Some stand-out memories of the last few days: as the only passenger in an aging wooden-floored bus from Otamachi, the principal city of Shirakowa-Go, to Ainokura, I had been treated to an impromptu tour by the kind driver, who gave me a largely incomprehensible running commentary of the journey in Japanese and stopped en route to allow me a glimpse of other gassho settlements and the green river at the foot of the valley. The snow. (As I move in and out of the Japanese Alps, I am dipping in and out of seasons). And being woken up at two-hourly intervals during the night by the electric heater (kanji instructions only) playing a bleepy ‘Love Me Tender’.
The approach to Takaoka’s first great cultural monument is – no surprise - undramatic. The short walk takes me past more arcades of empty shops. Turning the corner, there is the daibutsu, identified by Takaoka's inhabitants as the symbol of their city and historically considered to be one of Japan's 3 Great Buddhas along with those in Nara (which I have seen) and Kamakura (which I have not - but hope to soon).

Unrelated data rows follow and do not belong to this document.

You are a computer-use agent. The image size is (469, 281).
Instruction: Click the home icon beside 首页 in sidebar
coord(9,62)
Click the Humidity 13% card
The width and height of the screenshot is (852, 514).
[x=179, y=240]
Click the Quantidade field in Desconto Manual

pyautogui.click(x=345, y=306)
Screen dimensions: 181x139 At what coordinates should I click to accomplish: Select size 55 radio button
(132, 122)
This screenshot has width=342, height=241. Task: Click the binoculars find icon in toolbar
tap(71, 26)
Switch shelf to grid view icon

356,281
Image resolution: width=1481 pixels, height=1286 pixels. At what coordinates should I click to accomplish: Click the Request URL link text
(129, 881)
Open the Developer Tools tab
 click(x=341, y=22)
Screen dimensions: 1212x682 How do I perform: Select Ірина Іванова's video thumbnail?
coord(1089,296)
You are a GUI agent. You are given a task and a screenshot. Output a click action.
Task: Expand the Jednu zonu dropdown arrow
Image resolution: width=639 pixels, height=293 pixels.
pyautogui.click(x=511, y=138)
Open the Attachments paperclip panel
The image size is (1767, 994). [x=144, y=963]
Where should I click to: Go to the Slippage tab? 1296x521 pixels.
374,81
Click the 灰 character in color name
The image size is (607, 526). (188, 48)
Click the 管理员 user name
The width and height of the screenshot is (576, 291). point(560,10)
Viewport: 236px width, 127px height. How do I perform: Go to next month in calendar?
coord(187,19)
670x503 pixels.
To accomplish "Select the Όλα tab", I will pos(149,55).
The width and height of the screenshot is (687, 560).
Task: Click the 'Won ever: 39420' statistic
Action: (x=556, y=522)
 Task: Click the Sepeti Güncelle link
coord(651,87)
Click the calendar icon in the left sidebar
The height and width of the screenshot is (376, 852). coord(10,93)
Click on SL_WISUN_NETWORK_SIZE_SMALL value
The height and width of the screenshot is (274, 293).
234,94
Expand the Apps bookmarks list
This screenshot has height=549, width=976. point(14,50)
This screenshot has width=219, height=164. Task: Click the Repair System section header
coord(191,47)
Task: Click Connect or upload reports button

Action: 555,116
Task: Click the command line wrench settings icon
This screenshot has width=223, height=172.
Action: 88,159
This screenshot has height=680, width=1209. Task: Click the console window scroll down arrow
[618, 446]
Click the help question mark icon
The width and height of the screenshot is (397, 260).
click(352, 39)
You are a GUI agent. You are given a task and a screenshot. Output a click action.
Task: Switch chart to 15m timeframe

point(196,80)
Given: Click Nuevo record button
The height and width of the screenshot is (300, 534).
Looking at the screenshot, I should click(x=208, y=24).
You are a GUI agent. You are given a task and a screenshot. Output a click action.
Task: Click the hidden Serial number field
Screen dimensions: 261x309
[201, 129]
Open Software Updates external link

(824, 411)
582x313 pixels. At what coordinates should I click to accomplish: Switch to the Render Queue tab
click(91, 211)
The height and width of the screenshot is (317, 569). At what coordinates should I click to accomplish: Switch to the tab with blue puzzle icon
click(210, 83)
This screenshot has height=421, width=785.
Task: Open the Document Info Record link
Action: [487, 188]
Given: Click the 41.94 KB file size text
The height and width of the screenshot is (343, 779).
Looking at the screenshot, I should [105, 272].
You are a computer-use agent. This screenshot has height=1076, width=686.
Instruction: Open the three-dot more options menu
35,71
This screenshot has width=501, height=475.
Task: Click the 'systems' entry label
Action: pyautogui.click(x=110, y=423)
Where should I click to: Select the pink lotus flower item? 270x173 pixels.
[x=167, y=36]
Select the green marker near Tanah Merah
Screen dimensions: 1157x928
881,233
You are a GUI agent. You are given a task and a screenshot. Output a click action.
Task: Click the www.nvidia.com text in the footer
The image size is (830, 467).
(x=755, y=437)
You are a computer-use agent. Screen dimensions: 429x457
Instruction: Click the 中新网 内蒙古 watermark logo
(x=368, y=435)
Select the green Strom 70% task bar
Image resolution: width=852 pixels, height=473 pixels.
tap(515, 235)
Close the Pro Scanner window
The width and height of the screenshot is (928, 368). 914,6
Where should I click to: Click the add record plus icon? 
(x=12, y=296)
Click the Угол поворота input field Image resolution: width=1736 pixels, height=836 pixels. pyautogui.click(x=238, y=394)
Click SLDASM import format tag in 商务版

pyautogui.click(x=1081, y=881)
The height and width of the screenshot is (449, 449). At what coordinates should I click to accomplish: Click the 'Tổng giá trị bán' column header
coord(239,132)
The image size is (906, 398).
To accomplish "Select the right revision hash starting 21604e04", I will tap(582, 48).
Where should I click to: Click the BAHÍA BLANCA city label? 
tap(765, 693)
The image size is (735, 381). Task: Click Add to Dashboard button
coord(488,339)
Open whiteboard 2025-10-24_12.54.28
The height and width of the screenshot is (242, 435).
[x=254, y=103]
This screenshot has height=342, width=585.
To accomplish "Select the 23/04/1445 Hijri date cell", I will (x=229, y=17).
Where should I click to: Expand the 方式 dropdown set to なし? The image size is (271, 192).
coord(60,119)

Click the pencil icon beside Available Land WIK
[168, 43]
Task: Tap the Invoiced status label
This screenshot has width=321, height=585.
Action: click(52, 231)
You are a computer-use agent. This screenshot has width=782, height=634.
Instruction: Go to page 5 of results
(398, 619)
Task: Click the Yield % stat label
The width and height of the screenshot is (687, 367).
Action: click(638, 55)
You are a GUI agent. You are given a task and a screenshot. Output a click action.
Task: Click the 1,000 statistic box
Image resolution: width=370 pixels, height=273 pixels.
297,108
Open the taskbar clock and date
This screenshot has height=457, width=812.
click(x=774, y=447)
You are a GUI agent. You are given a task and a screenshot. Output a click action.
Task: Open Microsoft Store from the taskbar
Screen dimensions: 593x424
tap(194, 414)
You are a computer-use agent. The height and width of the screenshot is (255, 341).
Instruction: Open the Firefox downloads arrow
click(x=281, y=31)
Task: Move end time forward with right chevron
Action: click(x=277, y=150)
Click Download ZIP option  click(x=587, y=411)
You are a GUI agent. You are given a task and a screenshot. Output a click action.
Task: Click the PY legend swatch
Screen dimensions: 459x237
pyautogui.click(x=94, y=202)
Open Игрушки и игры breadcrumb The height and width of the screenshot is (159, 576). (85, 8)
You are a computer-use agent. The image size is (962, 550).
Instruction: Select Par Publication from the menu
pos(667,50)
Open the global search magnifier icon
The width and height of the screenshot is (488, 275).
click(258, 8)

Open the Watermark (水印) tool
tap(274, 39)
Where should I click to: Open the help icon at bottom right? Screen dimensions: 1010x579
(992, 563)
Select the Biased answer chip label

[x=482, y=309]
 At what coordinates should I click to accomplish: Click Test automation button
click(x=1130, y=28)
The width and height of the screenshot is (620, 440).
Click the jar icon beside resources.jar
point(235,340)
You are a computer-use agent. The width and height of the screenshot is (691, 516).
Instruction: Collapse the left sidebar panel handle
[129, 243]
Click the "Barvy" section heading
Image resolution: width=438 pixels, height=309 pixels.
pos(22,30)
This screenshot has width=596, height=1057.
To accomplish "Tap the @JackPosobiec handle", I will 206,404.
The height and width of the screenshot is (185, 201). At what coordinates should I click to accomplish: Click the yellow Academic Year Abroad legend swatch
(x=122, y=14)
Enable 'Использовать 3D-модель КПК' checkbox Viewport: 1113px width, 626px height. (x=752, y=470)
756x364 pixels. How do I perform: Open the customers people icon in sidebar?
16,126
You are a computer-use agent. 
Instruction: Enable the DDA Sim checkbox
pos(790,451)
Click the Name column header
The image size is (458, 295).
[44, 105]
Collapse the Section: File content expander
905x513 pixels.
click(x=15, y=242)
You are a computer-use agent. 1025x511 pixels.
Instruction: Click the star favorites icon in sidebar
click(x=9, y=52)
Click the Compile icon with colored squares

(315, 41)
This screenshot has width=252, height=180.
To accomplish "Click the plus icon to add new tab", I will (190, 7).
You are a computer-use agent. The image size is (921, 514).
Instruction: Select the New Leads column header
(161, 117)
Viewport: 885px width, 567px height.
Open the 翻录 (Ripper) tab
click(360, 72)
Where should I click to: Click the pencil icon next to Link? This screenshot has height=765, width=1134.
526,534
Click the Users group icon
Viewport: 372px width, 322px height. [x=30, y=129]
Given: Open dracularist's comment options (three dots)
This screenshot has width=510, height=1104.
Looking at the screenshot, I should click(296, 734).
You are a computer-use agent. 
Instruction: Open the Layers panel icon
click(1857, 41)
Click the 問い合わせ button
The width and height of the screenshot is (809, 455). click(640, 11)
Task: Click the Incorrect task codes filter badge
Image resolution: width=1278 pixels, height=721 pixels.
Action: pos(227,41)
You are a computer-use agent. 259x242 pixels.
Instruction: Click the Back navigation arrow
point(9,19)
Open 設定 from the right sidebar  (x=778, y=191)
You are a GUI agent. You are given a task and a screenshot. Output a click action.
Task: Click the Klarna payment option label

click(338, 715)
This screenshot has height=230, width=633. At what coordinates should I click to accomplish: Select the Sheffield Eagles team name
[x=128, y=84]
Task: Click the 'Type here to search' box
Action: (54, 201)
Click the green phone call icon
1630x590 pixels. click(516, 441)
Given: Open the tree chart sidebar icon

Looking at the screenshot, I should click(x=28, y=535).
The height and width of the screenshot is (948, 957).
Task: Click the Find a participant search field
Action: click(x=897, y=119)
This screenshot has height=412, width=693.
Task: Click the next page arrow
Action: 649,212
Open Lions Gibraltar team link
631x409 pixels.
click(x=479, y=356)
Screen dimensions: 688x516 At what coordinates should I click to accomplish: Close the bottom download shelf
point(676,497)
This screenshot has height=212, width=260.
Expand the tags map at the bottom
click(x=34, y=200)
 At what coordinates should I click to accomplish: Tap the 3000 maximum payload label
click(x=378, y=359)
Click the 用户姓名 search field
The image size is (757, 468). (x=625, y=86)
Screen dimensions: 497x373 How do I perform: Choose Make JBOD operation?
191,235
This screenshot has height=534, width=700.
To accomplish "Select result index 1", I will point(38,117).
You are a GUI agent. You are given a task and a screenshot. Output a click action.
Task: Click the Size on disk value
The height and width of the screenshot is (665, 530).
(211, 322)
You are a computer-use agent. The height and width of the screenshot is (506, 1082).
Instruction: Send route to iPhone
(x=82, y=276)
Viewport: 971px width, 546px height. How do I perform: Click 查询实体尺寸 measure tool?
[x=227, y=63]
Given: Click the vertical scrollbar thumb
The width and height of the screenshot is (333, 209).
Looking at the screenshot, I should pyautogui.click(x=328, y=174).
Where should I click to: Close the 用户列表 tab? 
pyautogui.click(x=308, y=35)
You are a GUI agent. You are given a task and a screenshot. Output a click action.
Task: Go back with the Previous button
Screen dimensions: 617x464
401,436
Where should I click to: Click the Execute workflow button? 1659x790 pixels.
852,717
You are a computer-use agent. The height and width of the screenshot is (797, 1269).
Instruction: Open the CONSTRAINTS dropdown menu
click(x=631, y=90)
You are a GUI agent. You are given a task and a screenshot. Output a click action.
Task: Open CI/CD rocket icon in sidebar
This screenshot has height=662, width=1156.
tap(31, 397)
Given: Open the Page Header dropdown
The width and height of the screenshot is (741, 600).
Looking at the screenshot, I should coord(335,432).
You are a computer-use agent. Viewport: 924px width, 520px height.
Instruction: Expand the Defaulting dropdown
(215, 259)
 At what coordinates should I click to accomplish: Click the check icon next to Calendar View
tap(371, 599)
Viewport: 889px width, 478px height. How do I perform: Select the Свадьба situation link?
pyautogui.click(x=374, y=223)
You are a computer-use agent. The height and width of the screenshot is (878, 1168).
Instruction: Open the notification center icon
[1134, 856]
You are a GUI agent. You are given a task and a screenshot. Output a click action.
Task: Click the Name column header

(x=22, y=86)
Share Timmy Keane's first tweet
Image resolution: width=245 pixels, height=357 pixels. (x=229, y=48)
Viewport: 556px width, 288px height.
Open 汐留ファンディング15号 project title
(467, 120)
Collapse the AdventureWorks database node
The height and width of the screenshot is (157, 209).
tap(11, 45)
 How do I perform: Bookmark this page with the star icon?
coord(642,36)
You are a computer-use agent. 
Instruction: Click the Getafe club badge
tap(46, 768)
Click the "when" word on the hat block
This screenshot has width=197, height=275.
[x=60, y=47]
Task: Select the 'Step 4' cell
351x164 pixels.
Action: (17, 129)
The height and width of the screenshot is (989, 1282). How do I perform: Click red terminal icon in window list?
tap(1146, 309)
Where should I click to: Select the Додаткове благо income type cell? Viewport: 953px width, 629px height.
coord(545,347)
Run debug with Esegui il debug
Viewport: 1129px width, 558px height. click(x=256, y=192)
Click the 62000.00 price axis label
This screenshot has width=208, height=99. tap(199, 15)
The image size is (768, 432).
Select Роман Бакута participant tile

(Why do tourist rankings always focus on top threes? Japan officially has Three Great Views and Three Great Gardens. Monuments of a kind always seem to be numbered, like Olympic winners, 1-2-3 or to form Triangles (think Rajasthan); rarely are there four or do they form a ‘square’. The next best, biggest, tallest outside that group is likely to be forgotten. So where and which is the fourth-placed Buddha, I wonder, and is it as under-visited as number three? )
[A couple of days later, in Matsumoto, I learn that that its castle is one of four listed as national treasures, which puts paid to that 'theory'.]
I walk around, get close up, see a few Bosch-esque pictures in the circular hall beneath the statue. There are a handful of other visitors but the sprinkling of souvenir and coffee shops around me remain empty. Perhaps the tour buses have already passed through.
The same rather forlorn atmosphere surrounds the approach to the second must-see monument, this one designated as a National Treasure. The approach to Zuiryuji is equally unremarkable, taking me along a slippery tiled path at the centre of a residential street. (I later read in Nagano that one should not approach Buddhist temples from the middle of the path.) At its end, however, I enter a beautifully preserved, peaceful, cloistered Zen Buddhist temple complex. (Was that the corridor? Is this the grove?) It deserves more than the few visitors it has drawn today.
Returning to the hotel, I pass the Pachinko Toyama salon. It has its own dedicated entrance from the station tunnel and it calls itself an ‘entertainment museum’ so I take it at its word and have a look. Inside, it's vast, and there's an army of attendants. The first real signs of (hypnotised) life in this city; the pulse of Takaoka.